The answer is a stretch of the material below, returned exactly: the line containing "Website Design Company (630, 2369)", the line containing "SEMI (58, 113)", and all lines between.

=== Section Start ===

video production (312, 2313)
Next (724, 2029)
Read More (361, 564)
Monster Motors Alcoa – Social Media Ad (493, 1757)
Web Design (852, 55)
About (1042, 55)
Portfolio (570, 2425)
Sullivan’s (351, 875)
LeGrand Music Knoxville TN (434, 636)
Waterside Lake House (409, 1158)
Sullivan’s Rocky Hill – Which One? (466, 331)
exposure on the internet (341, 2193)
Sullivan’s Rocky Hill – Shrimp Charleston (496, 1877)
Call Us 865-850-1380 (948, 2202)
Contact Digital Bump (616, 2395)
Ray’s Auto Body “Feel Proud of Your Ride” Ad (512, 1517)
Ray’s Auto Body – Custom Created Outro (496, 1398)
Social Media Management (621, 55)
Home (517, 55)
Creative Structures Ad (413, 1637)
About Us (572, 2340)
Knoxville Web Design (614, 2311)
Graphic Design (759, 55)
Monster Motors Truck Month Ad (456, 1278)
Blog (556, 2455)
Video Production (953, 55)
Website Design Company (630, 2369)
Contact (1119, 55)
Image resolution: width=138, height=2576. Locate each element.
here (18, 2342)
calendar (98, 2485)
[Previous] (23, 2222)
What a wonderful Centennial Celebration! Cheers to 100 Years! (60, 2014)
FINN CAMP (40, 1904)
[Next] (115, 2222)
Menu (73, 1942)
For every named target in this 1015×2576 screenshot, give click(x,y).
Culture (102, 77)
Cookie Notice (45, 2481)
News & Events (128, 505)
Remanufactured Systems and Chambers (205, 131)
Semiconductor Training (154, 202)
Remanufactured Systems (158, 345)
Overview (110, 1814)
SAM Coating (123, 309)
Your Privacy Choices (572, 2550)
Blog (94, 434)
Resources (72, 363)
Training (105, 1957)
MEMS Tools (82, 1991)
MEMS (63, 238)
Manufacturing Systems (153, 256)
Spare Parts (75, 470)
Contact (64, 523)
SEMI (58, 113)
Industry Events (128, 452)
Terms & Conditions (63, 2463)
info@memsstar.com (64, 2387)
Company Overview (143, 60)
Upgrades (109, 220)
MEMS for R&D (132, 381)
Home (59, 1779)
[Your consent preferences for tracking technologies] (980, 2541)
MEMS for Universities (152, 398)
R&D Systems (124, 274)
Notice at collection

=== Section End ===

* **EXPECTED OUTPUT**
Website Design Company (630, 2369)
Contact (1119, 55)
Image resolution: width=138, height=2576. Locate each element.
here (18, 2342)
calendar (98, 2485)
[Previous] (23, 2222)
What a wonderful Centennial Celebration! Cheers to 100 Years! (60, 2014)
FINN CAMP (40, 1904)
[Next] (115, 2222)
Menu (73, 1942)
For every named target in this 1015×2576 screenshot, give click(x,y).
Culture (102, 77)
Cookie Notice (45, 2481)
News & Events (128, 505)
Remanufactured Systems and Chambers (205, 131)
Semiconductor Training (154, 202)
Remanufactured Systems (158, 345)
Overview (110, 1814)
SAM Coating (123, 309)
Your Privacy Choices (572, 2550)
Blog (94, 434)
Resources (72, 363)
Training (105, 1957)
MEMS Tools (82, 1991)
MEMS (63, 238)
Manufacturing Systems (153, 256)
Spare Parts (75, 470)
Contact (64, 523)
SEMI (58, 113)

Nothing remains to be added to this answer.